▶ [DATA FOR REVIEW]
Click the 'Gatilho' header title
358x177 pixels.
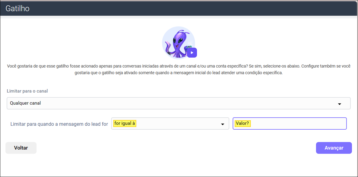click(x=18, y=8)
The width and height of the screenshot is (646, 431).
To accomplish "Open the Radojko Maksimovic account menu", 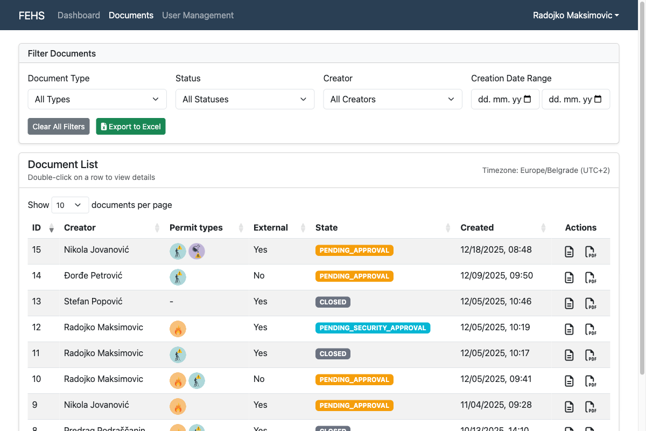I will coord(575,15).
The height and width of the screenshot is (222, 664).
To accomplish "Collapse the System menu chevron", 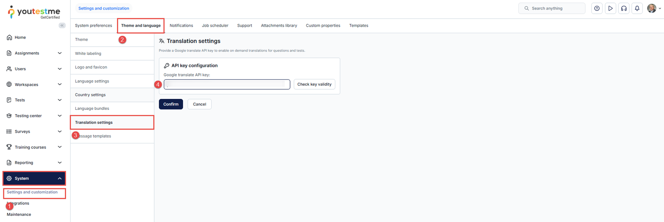I will pos(59,178).
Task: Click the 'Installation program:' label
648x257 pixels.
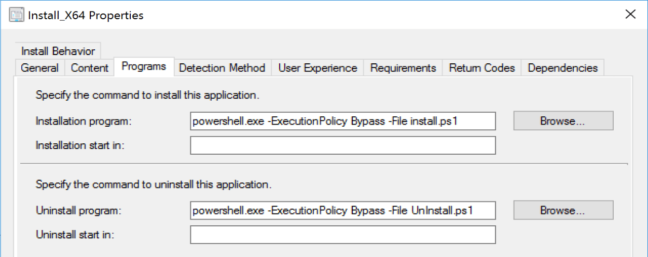Action: pyautogui.click(x=84, y=121)
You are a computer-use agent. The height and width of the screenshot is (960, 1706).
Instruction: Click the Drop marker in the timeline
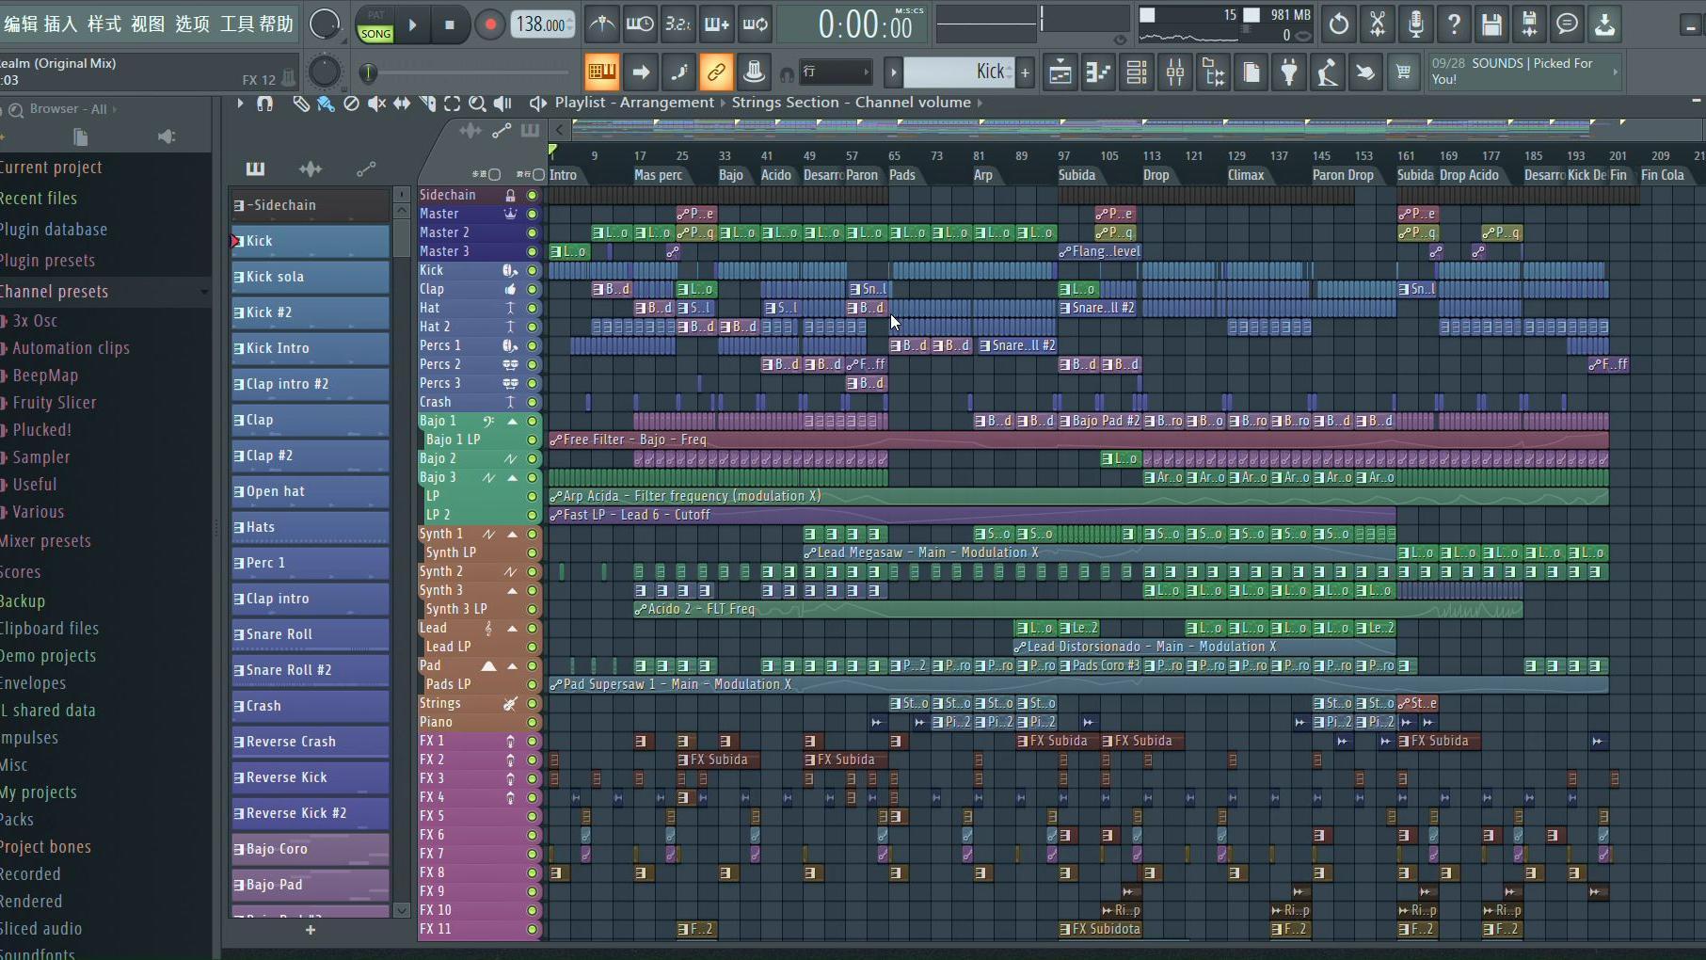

▶ [DIRECTIONS FOR THIS TASK] Every line above that holds the string "screenshot" should be copied into the answer.

▶ [WRITTEN ANSWER]
The width and height of the screenshot is (646, 431).
The height and width of the screenshot is (222, 664).
You are a computer-use agent. The height and width of the screenshot is (960, 1706).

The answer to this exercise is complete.